As much as I didn't care for the revival of RENT, I have to admit the announcement of the replacements for the roles of Mark, Roger and Maureen excites me. I actually saw Justin Johnston as Angel in the original production of the show, and he was pretty darned good. I am really looking forward to seeing what he does with the role of Roger when he replaces Matt Shingledecker. One former Spring Awakening alum is leaving, and another is joining. Emma Hunton was good in Awakening, and she was truly amazing in the next to normal National Tour. I can't wait to see what she does with the more "grown up" role of Maureen. She takes over for the uneven (in my opinion) Annaleigh Ashford. (Hunton begins performances on January 13.) I can only imagine his chemistry with Mimi!
Finally, I love Adam Chanler-Berat, even as Mark, but I'm glad that he's leaving the show, because chances are good that he's leaving to be part of the Broadway cast of Peter and the Starcatcher, bringing his critically acclaimed off-Broadway performance to a larger audience. (I'm seriously keeping my fingers crossed.) But Josh Grisetti is reason to contemplate a return visit to RENT. I missed him in Brighton Beach Memoirs, and every subsequent New York appearance of his - all critically-acclaimed. This might just be my chance to see what all the fuss is about. Apparently, Enter Laughing won't be entering the Broadway scene as soon as previously thought. (Both Johnston and Grisetti begin performances on January 20.)

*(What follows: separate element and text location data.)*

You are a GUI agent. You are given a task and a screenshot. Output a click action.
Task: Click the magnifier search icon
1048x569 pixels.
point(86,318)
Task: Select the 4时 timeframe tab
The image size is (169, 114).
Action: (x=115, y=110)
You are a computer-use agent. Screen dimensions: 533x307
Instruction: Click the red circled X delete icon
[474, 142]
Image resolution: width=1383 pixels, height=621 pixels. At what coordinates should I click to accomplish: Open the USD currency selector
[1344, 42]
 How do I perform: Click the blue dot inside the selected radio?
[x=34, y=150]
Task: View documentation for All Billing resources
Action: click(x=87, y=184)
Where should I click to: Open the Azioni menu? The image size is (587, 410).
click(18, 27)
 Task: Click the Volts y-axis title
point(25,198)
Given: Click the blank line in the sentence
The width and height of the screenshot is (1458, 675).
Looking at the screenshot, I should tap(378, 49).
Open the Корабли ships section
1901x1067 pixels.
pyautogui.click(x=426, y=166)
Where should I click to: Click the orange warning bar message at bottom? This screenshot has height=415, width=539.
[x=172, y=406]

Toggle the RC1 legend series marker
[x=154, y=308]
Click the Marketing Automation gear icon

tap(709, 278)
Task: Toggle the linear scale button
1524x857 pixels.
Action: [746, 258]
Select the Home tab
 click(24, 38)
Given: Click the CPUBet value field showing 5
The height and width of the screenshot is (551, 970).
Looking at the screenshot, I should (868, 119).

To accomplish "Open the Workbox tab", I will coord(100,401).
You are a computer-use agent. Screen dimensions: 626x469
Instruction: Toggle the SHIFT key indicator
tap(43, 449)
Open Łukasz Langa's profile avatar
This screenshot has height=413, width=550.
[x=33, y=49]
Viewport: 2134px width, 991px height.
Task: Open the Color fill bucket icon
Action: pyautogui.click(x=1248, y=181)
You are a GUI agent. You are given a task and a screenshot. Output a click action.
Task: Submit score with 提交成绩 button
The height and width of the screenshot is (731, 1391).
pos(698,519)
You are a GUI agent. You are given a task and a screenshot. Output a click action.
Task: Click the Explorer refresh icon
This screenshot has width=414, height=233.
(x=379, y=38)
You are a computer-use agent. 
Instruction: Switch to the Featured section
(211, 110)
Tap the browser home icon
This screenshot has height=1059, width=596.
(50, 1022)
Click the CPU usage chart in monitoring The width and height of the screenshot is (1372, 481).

LYSISTRATA JONES - Goodbye, Lyssie J., Mick, Robin and gang!
Somewhere there is the audience for a Broadway show that is smart, funny, really meant to only entertain and is fresh and new. You know, the show everyone bitches about that is missing from Broadway. Yet another show that Broadway fans scream for but no one will go to - I'm thinking Bloody Bloody Andrew Jackson, The Scottsboro Boys - now Lysistrata Jones joins the ranks of failed critical darlings, Thank God the writers of such bold, boundary-pushing works don't give up. Do we really need more Mamma Mia and the like? Once people realize and can respect that these types of shows will always be polarizing, and respect the polarizing opinions as BOTH being viable, the sooner these shows will stand a chance. I'm just saying... if you don't like a show, fine. But don't hate on the people who like it!
Maybe the only good thing to come of this sad departure is that another theatre is now open. Perhaps for Peter and the Starcatcher?